4th United States Congress
The Fourth United States Congress was a meeting of the legislative branch of the United States federal government, consisting of the United States Senate and the United States House of Representatives. It met at Congress Hall in Philadelphia, Pennsylvania from March 4, 1795 to March 4, 1797, during the last two years of George Washington's Presidency. The apportionment of seats in the House of Representatives was based on the First Census of the United States in 1790. The Senate had a Federalist majority, and the House had a Democratic-Republican majority.
Read more about 4th United States Congress: Major Events, Treaties Ratified, States Admitted, Party Summary, Members
Famous quotes containing the words united, states and/or congress:
“Madam, I may be President of the United States, but my private life is nobodys damn business.”
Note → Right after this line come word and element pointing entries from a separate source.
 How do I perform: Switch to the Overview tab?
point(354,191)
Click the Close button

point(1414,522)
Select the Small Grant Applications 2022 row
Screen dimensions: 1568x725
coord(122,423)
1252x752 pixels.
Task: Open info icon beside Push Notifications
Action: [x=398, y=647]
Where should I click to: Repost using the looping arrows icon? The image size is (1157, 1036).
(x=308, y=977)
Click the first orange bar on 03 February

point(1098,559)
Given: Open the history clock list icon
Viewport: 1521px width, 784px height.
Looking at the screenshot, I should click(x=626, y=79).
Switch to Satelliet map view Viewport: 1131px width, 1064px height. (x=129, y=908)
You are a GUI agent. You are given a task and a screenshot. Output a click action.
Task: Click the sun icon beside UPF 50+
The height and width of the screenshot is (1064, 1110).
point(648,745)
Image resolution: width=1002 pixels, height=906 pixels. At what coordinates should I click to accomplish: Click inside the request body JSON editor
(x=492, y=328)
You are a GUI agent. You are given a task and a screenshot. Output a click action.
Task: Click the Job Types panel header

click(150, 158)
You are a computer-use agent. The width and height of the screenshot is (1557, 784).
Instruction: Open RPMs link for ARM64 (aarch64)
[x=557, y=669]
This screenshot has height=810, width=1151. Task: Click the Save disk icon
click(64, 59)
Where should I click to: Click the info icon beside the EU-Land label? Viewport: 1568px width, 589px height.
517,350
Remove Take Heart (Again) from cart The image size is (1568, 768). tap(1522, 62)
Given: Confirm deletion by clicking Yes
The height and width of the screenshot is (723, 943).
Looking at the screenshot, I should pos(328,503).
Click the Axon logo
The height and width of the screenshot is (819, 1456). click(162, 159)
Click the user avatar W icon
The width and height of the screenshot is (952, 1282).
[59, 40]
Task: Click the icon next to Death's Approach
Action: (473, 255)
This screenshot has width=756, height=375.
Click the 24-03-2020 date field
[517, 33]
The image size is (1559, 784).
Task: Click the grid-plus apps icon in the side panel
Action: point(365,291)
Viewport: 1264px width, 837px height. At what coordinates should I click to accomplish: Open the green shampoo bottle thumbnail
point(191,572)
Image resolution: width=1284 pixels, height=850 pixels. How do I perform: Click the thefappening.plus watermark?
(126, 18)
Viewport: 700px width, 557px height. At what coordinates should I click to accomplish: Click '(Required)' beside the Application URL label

—Chester A. Arthur (18291886)
“The people of the United States have been fortunate in many things. One of the things in which we have been most fortunate has been that so far, due perhaps to certain basic virtues in our traditional ways of doing things, we have managed to keep the crisis of western civilization, which has devastated the rest of the world and in which we are as much involved as anybody, more or less at arms length.”
—John Dos Passos (18961970)
“I have been up to see the Congress and they do not seem to be able to do anything except to eat peanuts and chew tobacco, while my army is starving.”